WHAT YOU WILL DO
Determine how many lines of the material hold the string "profile" and reply with only that number.
--- PROVIDED RECORDS Enclosed Below ---
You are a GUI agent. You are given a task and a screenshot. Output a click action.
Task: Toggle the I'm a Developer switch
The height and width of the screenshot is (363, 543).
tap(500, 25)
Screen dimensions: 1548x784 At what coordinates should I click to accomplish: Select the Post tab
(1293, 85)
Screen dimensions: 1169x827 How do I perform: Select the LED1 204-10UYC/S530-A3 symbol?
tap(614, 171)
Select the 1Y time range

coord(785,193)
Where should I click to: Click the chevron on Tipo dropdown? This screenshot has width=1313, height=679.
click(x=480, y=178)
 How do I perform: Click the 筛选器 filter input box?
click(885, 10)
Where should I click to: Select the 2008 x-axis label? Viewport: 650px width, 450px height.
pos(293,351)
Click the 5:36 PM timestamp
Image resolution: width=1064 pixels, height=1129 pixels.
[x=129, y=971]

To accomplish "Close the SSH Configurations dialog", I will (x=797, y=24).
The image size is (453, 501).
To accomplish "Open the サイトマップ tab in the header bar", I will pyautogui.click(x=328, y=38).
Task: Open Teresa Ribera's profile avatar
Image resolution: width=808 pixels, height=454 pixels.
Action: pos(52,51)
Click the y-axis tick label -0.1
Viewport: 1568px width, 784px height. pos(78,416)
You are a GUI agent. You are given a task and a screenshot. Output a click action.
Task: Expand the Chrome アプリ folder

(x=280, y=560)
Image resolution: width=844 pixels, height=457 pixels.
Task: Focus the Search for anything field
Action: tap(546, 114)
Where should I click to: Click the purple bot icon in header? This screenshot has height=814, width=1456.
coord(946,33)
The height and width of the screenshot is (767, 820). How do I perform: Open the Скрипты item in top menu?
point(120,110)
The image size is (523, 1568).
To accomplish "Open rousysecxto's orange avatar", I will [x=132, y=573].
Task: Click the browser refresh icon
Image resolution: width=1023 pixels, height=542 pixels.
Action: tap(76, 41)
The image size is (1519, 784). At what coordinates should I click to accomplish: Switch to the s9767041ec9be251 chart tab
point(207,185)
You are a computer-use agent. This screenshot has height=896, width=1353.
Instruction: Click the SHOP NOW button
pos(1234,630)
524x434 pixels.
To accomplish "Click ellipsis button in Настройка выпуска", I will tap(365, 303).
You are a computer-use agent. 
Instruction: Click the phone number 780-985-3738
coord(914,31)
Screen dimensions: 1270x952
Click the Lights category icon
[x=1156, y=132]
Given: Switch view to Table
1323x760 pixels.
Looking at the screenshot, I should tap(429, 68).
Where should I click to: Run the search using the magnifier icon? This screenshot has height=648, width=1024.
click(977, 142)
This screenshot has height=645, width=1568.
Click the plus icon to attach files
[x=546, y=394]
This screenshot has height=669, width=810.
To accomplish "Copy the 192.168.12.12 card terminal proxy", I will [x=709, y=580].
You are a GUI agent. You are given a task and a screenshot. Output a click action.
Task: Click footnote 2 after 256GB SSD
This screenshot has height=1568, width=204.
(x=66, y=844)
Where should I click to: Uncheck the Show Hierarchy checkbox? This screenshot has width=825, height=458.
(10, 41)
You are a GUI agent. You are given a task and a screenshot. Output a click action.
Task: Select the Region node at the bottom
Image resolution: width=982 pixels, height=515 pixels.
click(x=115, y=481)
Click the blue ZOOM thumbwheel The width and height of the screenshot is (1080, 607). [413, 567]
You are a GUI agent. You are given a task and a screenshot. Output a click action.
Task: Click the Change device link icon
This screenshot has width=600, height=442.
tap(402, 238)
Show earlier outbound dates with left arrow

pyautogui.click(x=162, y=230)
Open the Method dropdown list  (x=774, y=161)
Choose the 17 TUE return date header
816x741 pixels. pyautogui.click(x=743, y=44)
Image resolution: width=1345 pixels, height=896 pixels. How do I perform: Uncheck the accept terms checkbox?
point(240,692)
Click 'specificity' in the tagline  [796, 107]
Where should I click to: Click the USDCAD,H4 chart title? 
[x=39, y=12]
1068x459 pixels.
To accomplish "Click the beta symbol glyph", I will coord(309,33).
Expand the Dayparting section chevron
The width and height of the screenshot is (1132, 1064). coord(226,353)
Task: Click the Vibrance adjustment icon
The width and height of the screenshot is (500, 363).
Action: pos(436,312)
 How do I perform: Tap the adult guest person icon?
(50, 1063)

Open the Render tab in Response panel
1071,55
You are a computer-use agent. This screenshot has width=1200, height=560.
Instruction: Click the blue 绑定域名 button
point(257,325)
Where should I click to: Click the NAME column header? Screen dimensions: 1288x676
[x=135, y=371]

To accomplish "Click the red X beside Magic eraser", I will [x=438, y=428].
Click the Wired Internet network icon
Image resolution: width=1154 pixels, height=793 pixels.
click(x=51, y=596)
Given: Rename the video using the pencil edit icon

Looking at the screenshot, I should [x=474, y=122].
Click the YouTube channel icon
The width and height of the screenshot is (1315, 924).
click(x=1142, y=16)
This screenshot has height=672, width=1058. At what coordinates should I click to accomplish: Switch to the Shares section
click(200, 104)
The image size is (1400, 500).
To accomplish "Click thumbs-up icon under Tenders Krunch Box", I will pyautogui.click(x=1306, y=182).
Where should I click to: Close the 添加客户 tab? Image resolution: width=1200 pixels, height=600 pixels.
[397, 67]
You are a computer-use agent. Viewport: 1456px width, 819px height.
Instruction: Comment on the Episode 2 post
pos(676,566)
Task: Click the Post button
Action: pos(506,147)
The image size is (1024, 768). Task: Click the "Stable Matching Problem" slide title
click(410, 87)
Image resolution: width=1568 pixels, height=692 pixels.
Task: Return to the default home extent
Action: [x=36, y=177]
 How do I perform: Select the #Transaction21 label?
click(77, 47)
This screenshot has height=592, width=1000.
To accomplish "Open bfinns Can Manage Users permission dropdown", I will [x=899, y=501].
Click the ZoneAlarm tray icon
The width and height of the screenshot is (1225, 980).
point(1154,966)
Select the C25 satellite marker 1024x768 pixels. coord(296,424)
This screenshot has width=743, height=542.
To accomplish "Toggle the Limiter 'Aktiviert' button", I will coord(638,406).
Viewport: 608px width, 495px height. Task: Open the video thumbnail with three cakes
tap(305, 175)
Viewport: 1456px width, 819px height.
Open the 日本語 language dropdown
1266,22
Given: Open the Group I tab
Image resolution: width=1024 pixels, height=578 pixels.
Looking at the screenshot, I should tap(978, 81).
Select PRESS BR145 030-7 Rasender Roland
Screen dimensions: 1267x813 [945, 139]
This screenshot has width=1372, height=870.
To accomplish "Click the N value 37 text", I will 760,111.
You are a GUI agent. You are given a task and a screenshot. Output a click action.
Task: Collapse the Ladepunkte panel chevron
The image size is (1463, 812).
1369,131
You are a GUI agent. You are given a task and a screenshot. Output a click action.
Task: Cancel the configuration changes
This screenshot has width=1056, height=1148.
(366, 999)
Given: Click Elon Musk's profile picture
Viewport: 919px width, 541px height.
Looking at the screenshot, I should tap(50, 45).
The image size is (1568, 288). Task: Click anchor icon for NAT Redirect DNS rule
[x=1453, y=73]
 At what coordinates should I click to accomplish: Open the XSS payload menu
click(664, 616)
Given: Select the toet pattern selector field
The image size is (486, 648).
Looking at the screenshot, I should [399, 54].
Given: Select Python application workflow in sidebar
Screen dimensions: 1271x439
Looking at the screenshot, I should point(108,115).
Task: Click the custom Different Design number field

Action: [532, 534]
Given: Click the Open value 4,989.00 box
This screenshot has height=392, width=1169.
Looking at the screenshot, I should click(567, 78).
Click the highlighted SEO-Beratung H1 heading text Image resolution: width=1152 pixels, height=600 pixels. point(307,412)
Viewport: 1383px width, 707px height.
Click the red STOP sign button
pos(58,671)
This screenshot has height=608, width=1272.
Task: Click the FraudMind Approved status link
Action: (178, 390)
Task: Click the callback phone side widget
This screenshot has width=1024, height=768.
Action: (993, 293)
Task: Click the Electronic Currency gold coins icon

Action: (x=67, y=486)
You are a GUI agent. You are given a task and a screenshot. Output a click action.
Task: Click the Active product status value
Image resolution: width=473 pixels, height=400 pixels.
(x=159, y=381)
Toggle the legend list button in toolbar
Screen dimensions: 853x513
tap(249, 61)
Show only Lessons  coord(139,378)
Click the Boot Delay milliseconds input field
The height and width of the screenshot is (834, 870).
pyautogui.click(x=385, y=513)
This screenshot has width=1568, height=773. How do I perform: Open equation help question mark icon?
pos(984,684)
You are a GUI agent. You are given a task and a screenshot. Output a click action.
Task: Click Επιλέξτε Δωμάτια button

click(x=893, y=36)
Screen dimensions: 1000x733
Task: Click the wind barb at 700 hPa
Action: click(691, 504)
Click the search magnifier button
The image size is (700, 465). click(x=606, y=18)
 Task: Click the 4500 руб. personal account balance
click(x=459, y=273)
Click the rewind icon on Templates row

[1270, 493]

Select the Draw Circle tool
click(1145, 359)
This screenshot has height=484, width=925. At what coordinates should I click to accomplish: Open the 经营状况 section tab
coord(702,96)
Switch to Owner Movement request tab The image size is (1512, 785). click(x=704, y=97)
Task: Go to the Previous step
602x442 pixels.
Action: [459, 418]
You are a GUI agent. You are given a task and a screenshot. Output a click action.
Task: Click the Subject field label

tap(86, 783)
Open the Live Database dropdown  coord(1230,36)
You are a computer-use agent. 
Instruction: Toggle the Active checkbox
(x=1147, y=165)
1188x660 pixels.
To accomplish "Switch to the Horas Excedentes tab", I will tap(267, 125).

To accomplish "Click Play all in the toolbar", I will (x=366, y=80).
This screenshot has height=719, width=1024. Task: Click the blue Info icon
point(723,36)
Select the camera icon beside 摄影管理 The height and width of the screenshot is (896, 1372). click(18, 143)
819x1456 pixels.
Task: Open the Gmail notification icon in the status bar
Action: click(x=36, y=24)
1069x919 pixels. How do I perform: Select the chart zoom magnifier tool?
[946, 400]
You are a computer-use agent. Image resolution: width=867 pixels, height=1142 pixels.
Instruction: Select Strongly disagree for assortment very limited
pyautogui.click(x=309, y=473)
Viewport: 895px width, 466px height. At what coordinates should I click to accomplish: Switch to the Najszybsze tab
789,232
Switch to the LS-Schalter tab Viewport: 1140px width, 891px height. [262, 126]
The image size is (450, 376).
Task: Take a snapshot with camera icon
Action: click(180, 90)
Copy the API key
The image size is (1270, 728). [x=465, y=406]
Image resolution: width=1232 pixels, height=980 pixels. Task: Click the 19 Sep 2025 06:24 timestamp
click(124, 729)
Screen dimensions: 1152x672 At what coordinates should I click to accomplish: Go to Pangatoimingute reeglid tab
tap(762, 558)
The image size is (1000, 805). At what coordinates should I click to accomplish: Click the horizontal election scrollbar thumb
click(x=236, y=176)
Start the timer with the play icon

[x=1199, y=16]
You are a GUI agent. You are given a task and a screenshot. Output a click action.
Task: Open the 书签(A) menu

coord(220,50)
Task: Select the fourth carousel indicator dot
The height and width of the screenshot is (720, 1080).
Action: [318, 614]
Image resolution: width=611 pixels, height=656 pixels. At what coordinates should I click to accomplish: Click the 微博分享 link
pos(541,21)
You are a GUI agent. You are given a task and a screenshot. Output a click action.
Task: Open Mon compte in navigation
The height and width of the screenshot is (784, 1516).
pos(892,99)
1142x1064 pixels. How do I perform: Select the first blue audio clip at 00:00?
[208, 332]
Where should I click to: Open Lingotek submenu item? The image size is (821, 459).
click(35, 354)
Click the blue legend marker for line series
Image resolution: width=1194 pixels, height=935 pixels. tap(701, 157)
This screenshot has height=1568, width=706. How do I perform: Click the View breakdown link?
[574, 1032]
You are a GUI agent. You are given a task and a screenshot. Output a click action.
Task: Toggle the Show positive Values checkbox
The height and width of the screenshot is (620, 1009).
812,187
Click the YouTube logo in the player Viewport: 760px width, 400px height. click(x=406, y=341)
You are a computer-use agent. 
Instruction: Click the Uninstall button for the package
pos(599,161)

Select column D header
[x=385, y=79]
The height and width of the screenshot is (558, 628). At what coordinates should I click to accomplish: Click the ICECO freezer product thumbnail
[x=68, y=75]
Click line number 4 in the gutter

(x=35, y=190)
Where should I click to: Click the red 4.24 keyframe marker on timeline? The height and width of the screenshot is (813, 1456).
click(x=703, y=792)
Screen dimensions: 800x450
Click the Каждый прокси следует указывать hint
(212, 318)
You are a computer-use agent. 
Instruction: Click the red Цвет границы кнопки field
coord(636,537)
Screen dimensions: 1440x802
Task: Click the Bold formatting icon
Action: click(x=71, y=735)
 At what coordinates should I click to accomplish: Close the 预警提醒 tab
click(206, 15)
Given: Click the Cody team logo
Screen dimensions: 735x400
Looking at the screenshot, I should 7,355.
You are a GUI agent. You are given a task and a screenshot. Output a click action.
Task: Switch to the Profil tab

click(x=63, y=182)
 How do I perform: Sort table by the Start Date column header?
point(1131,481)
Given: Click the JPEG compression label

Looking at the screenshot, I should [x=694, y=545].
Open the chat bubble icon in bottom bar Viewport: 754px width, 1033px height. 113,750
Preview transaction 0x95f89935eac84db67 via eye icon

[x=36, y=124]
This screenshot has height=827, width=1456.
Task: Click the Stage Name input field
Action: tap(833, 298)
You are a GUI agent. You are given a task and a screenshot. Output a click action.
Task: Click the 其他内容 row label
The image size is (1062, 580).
--- End of Enclosed PROVIDED RECORDS ---
ANSWER AREA
2